In last night’s game against the Edmonton Oilers, the Vancouver Canucks were down by one goal nearing the end of the second period, when Marco Sturm earned a small portion of his $2.25 million contract by forcing an offensive zone faceoff with 24 seconds left. Unsurprisingly, Alain Vigneault sent out his top line of Burrows and the Sedins in hopes of getting a late goal.
Since the Oilers were at home, they had the last change and Tom Renney could send out whoever he wanted. He smartly chose his veteran second line of Ryan Smyth, Shawn Horcoff, and Ryan Jones. Horcoff was the Oilers’ best man in the faceoff circle and took the majority of the defensive zone draws: so far, so good. He then made a baffling decision. For his defensive pair, he sent out his bottom pair of Andy Sutton and Corey Potter. This was not a good idea. Let’s explore why in pictures.

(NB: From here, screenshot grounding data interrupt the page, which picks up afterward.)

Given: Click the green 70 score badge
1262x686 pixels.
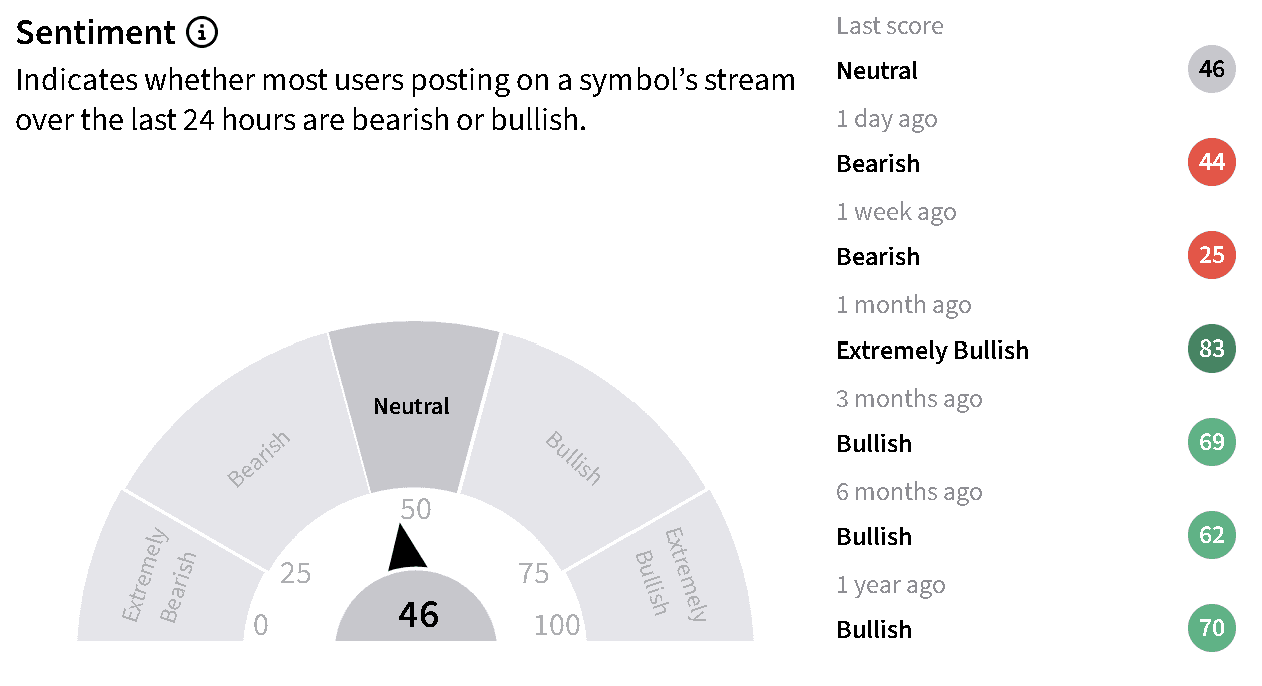Looking at the screenshot, I should [x=1212, y=628].
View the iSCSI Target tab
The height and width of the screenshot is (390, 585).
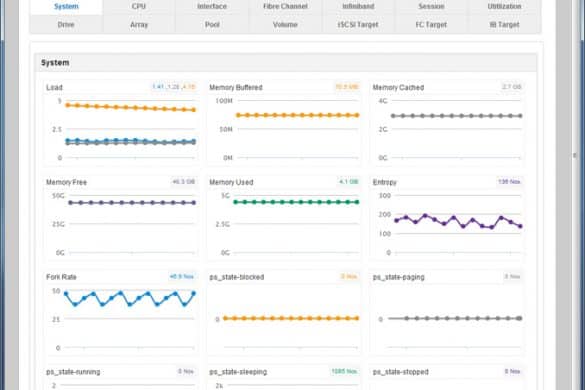click(x=358, y=25)
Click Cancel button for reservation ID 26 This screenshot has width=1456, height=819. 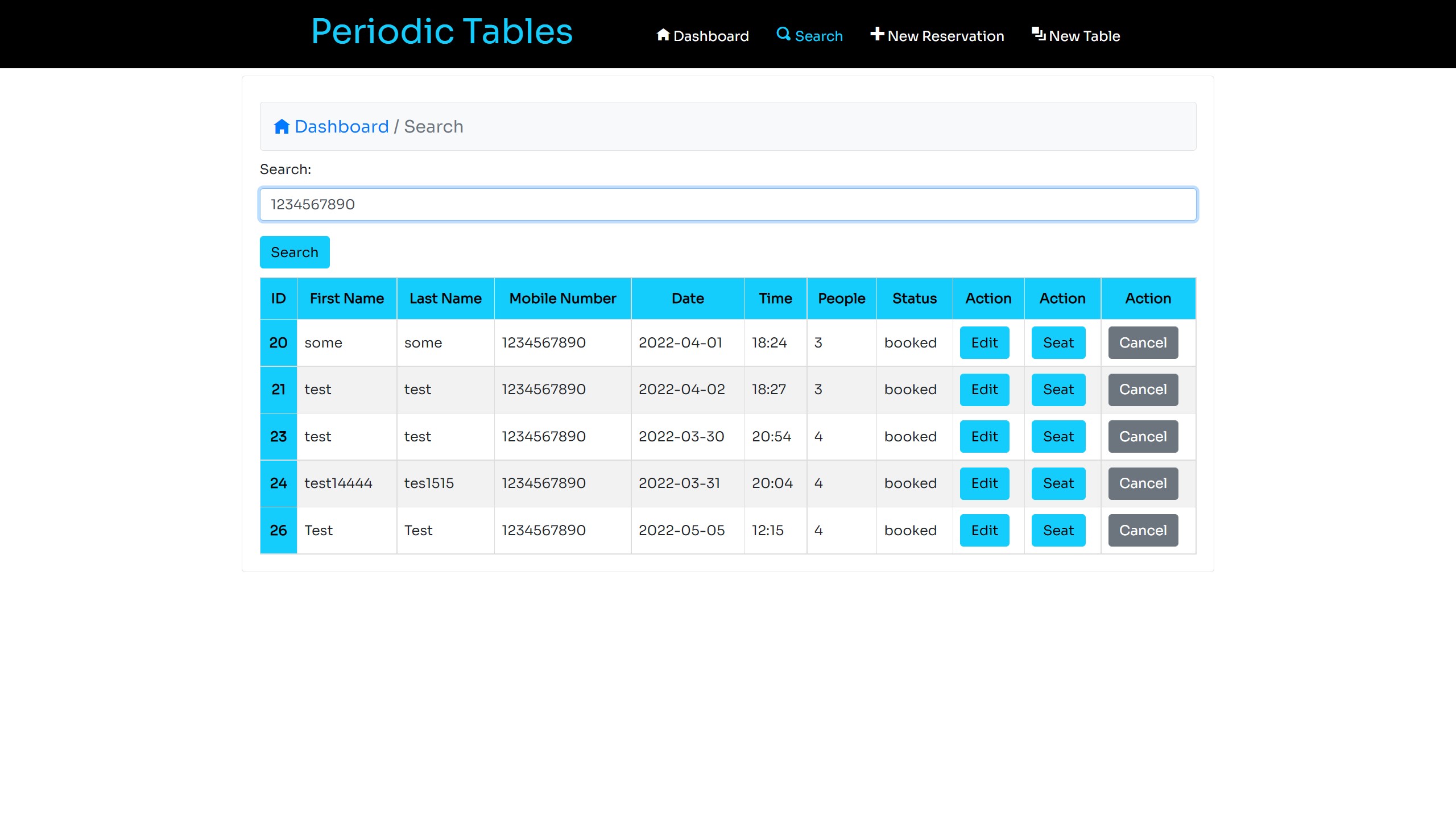point(1143,529)
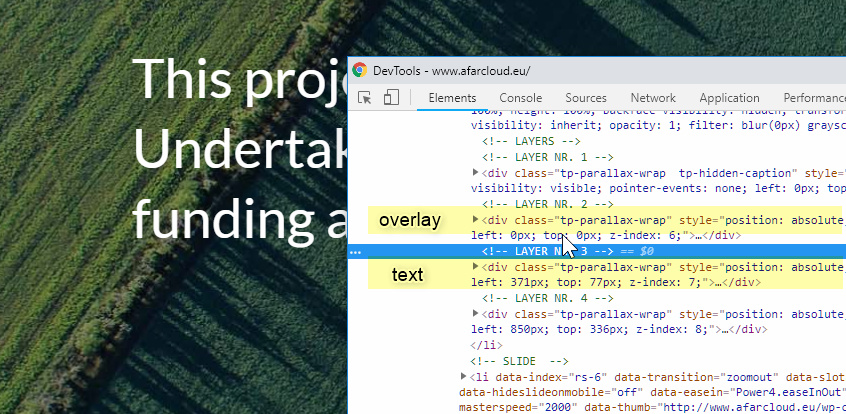Open the Console tab
This screenshot has height=414, width=846.
tap(520, 98)
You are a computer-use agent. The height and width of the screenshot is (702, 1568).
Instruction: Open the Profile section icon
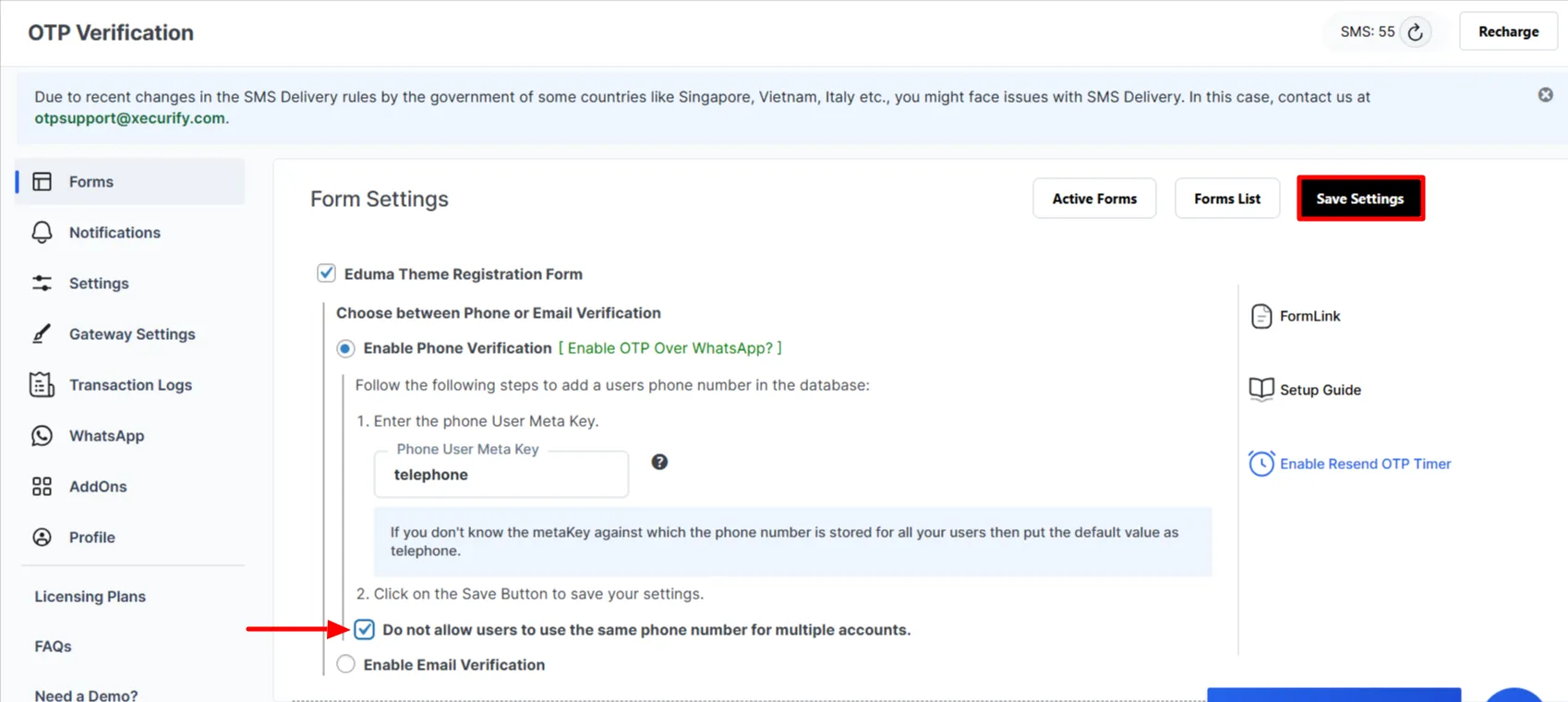[42, 537]
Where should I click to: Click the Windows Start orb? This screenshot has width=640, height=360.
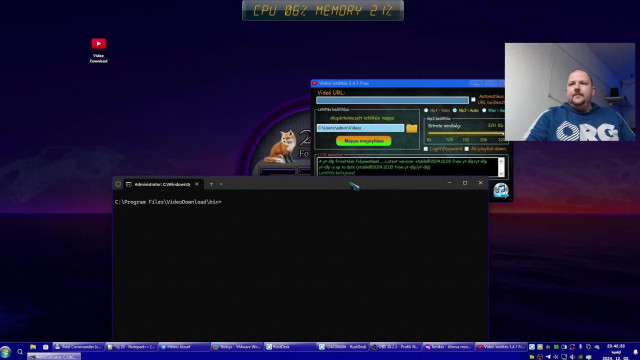coord(5,351)
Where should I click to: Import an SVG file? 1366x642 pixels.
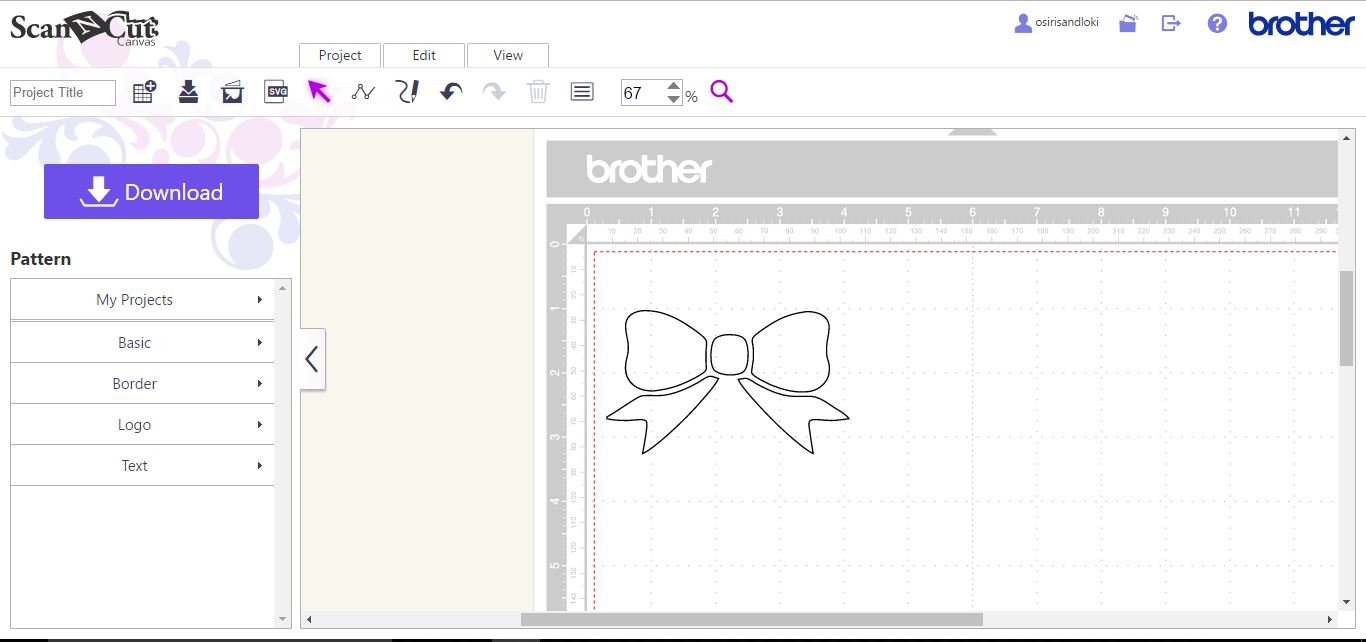275,91

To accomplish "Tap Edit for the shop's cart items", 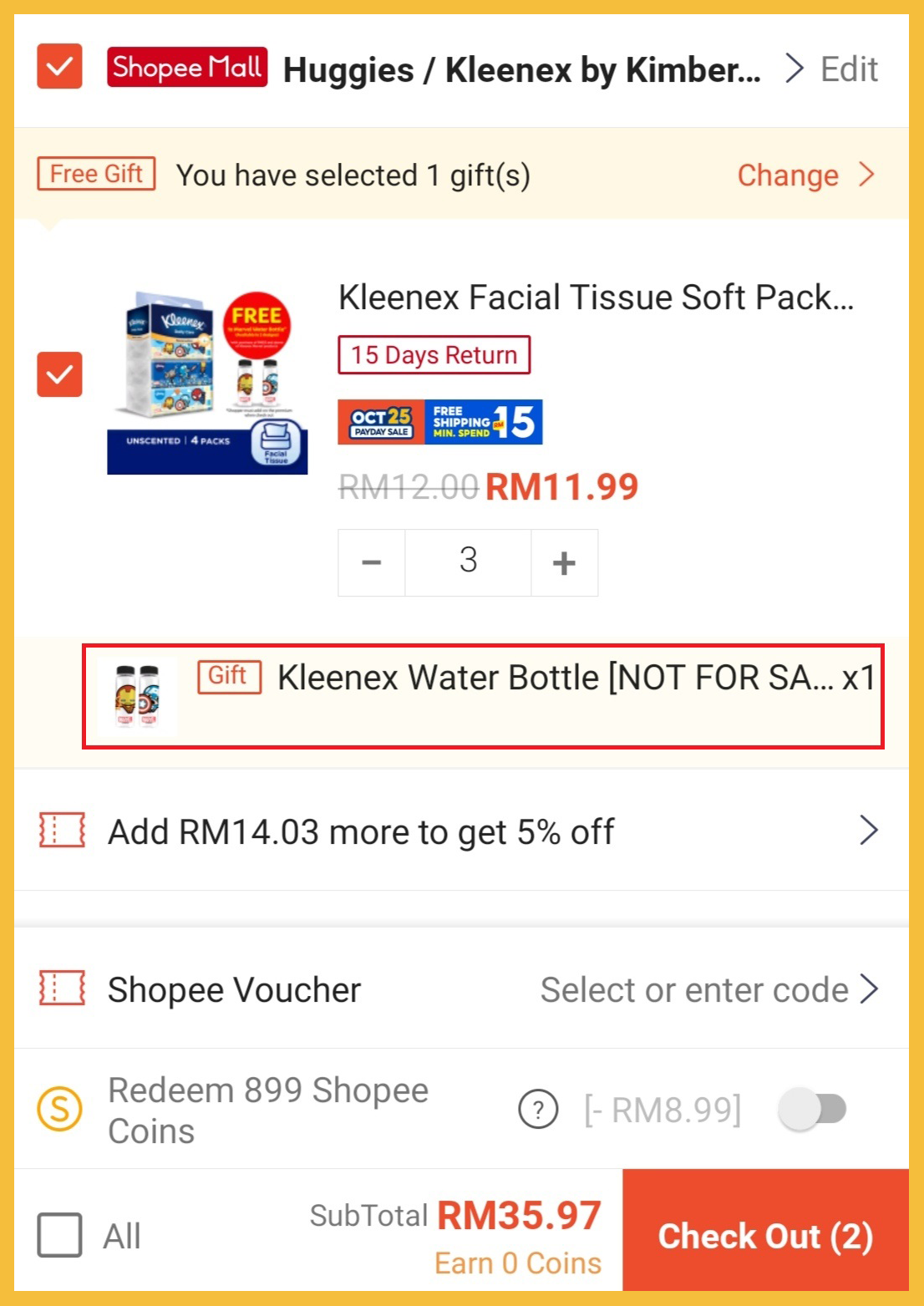I will click(849, 69).
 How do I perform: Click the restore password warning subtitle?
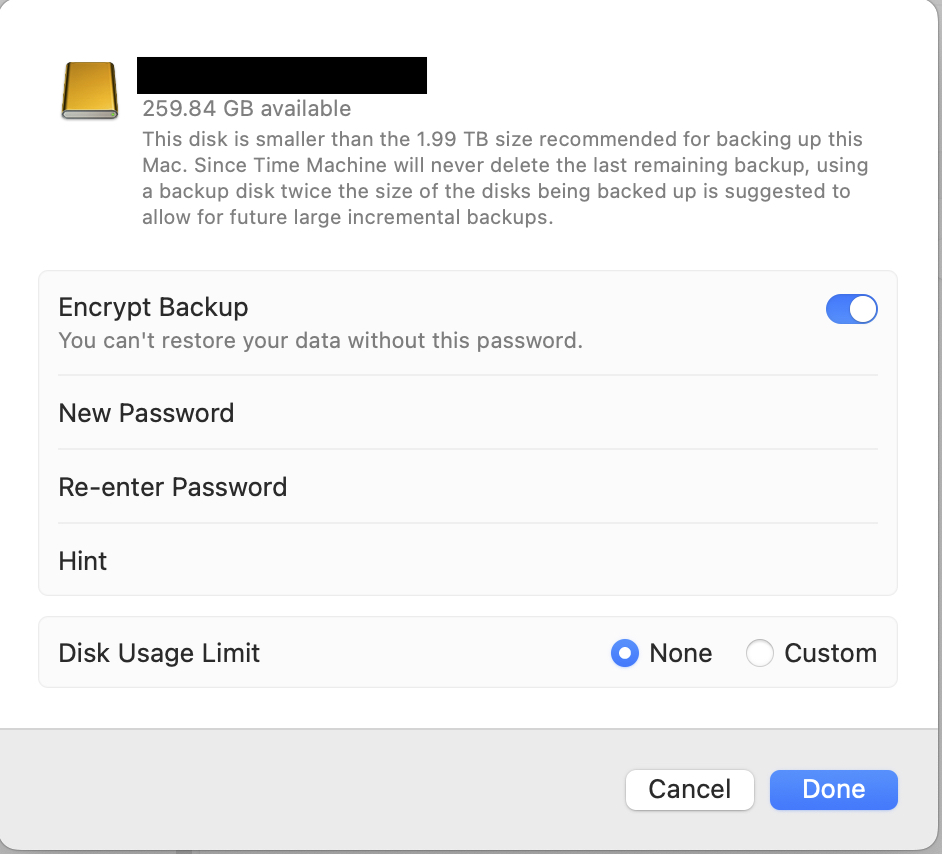pos(321,341)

As you can see, it’s a pretty typical set up off the faceoff. I’ve circled Sutton and Potter: Sutton is on the boards facing Daniel Sedin. He has the unenviable task of trying to contain last season’s Art Ross winner. Potter is in front of the net: they’ve given the rookie playing in his first game with the Oilers the job of protecting the front of the net if the Canucks win the draw or retrieving the puck if the Oilers win the draw. So far, so good.
As soon as the puck drops, things start to go wrong almost immediately. Horcoff can’t quite win the draw cleanly, so Jones jumps in to help and sends the puck straight back. Normally, this would be great, but now Jones is not checking Burrows. This means Potter needs to pick up Burrows. Meanwhile, Daniel has already gotten inside position on Sutton and some over-confident Oilers fans head for the concessions.
Now the Oilers have a problem: they just don’t know it yet. Both Daniel and Burrows head straight for the puck. Since Daniel has inside position, Sutton accidentally takes him down. No penalty will be called on the play, but Sutton doesn’t know that yet. Meanwhile, Potter has second guessed where he should be going and has taken a step back towards the front of the net instead of stepping towards the puck to get position on Burrows.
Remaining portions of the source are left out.